Source data ▸

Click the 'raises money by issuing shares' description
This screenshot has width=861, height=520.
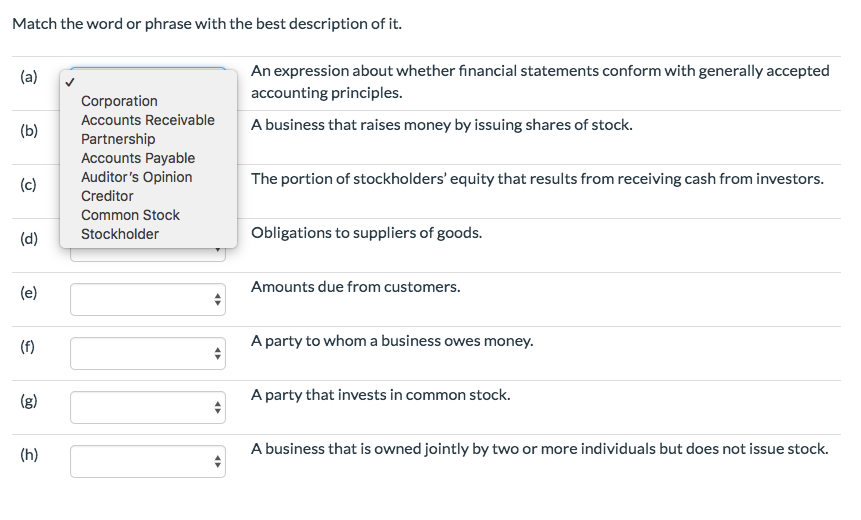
* * *
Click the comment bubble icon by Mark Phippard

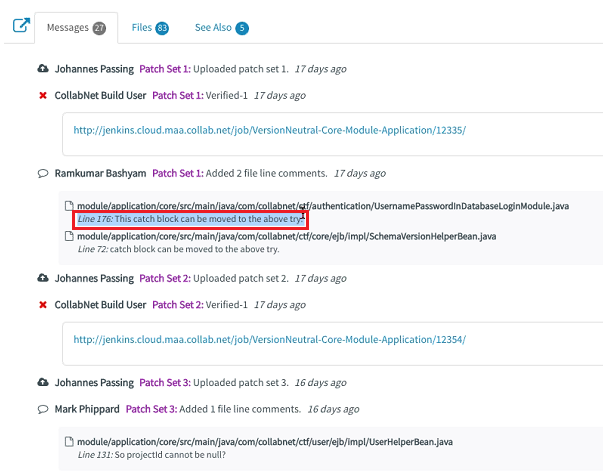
--
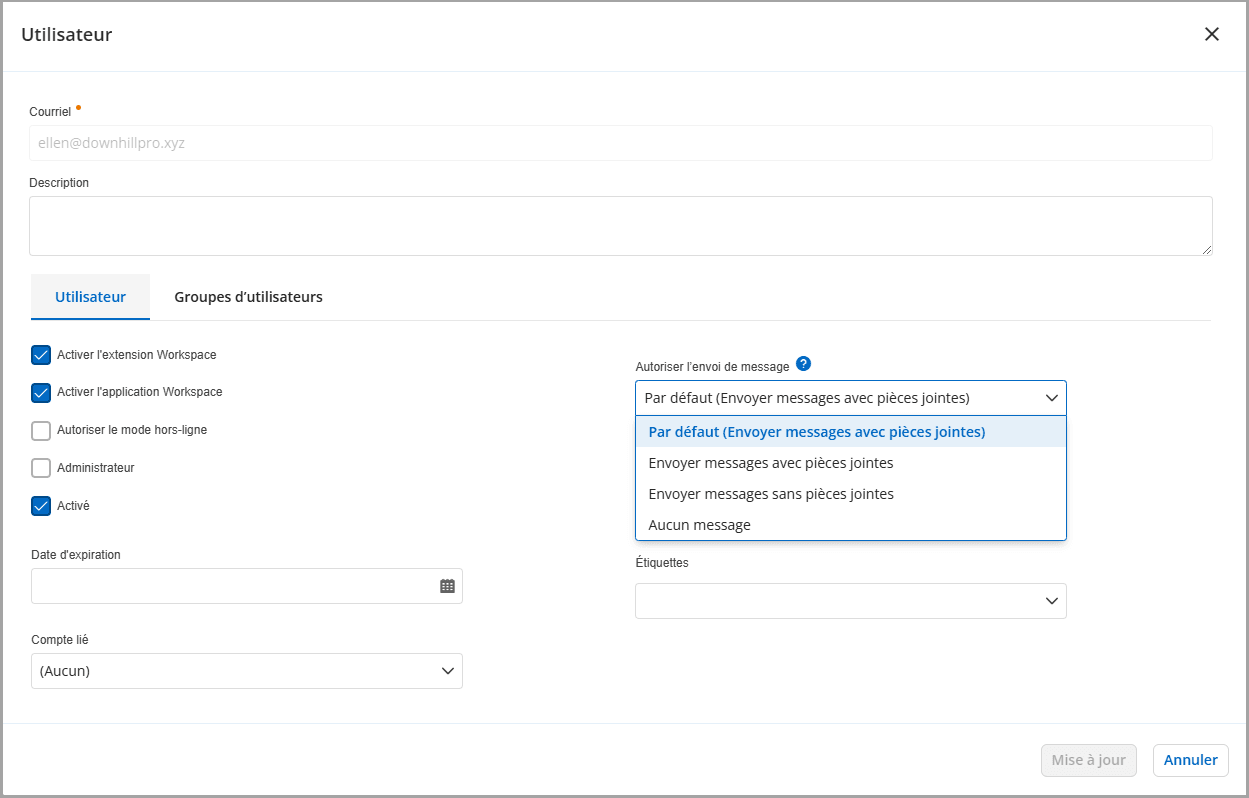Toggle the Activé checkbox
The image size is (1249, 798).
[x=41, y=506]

What is required ▸
Give back, exactly as written, the stretch from the line with "Click the 'raises" through the line with "This screenshot has width=861, height=520.", and no other lines from the records above.

Solution to the exercise ▸
Click the 'raises money by issuing shares' description
This screenshot has width=861, height=520.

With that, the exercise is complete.